A Fleshy Feel

I'm really glad it's Monday. I've just come off of four days of watching my husband screaming, cursing and loving the television set. I really thought about checking in to a nearby hotel so I could hear myself think. Unfortunately, I decided against it because part of my marriage vows include feeding the crazed man and making sure he showers at least once.

In case you are oblivious to where all the men in America were these last few days, they were probably hysterical watching March Madness games.

Between switching ESPN channels, watching two games simultaneously on the television and on the computer, checking bracket standings and calculating different point scenarios that would give my husband first place in his pool, it's been quite a weekend. I am safe now, until next Friday when it begins anew.

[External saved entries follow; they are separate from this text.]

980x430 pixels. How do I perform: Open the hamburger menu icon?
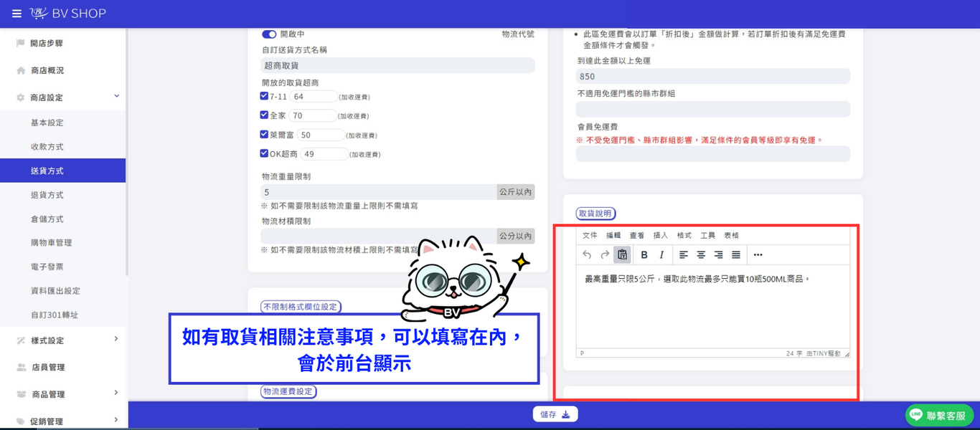coord(17,14)
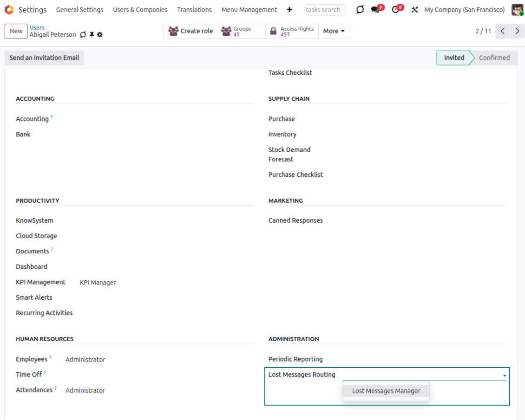Click the debug tools wrench icon

coord(414,10)
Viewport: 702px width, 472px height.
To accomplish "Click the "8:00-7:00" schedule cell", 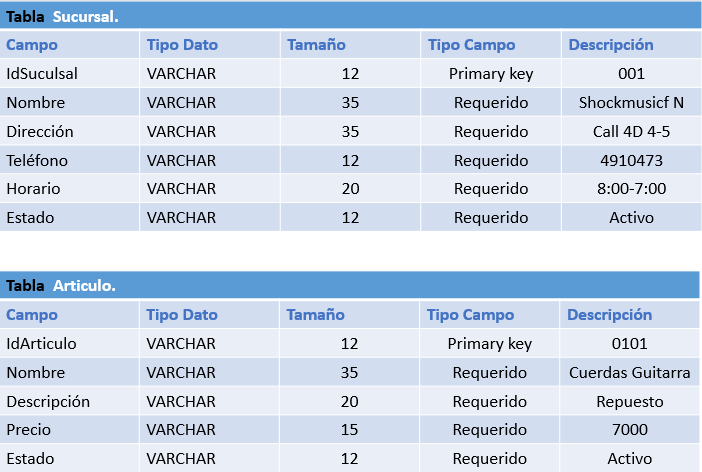I will 631,189.
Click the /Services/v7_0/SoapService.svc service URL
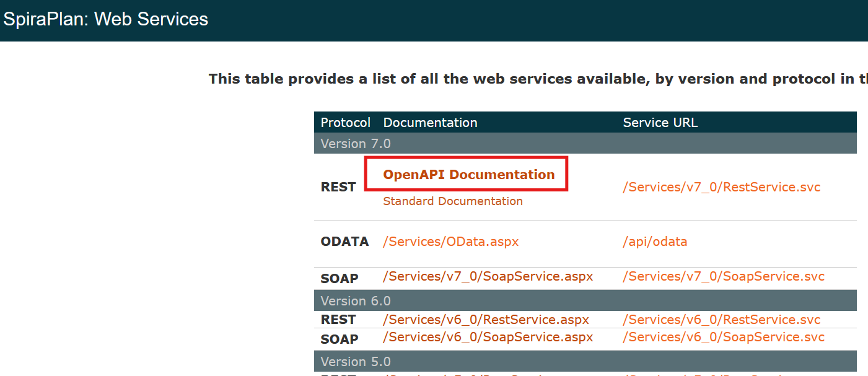The image size is (868, 376). point(723,276)
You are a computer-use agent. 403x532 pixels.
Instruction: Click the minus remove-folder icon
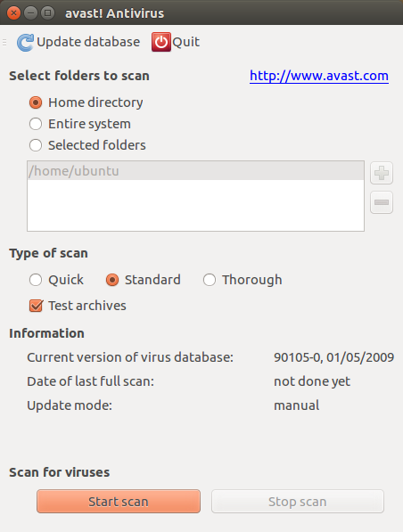tap(382, 202)
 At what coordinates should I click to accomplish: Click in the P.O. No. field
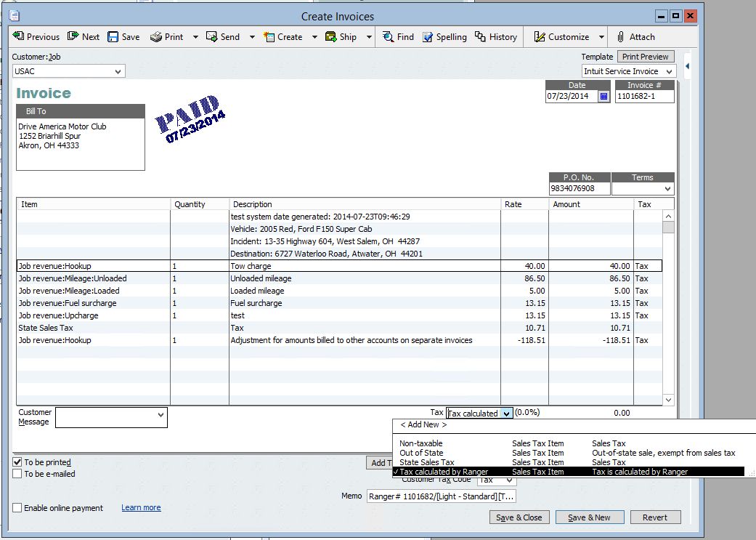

Now that I've gotten that off of my chest, on to today's post.

I’m not squeamish about nudity. It doesn’t bother me to see uncovered flesh. Heck, usually, the more naked someone is, the more of a party it becomes. But I do tend to get peeved by so-called “art” that attempts to “push the boundaries” of what art truly is by using naked people.

The newest exhibit at the MOMA is causing me to squirm in my boy shorts—and I’m not alone. Two nude performers stand just inches apart in a narrow doorway of an exhibit of a work by Marina Abramovic which opened on Sunday. That's her in the photo here!

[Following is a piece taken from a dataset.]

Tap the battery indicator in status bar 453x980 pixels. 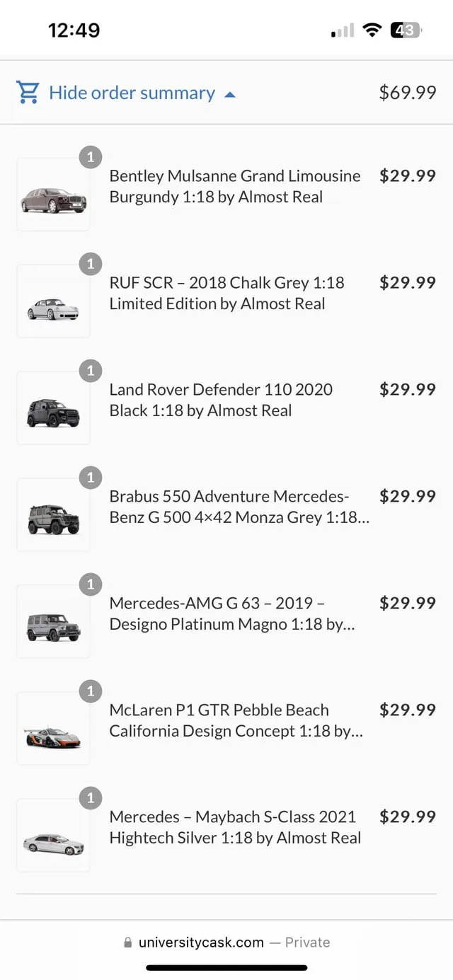pyautogui.click(x=406, y=30)
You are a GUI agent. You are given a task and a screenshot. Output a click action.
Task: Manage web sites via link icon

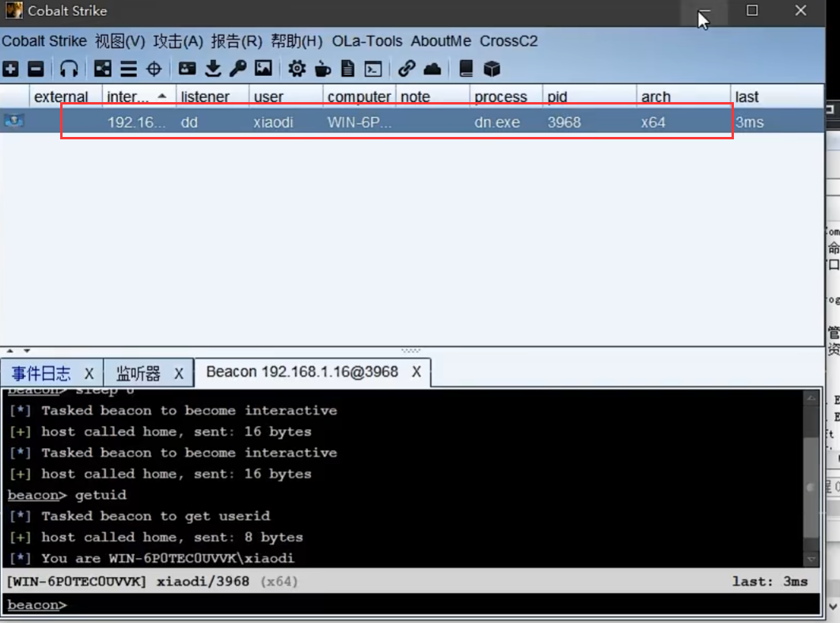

The naked pair is either opposite or same-sex models. In order to get into the exhibit, one has to walk between these two nudies—obviously touching them.

Some people just refuse to get this “brush with live flesh.” Morgan Wolfe, an18-year-old visitor to the museum decided that he just couldn’t walk between the two male models. He told the New York Post that it “bothers [him] a bit.”

Once you get through these nudie guards, you get accosted by more flesh. There is a nude performer lying under a skeleton and a naked woman on a bicycle set.

The artist, Abramovic, sounds like a little bit of a masochistic drama queen. In past exhibits she invited audience members to cause her physical pain with one of 72 objects including a gun, a whip, knives and scissors.

This and the current exhibit sounds like little else than a freak show and should be in Ripley’s believe it or not museum rather than the MOMA. Come on MOMA, let’s get some real art going here!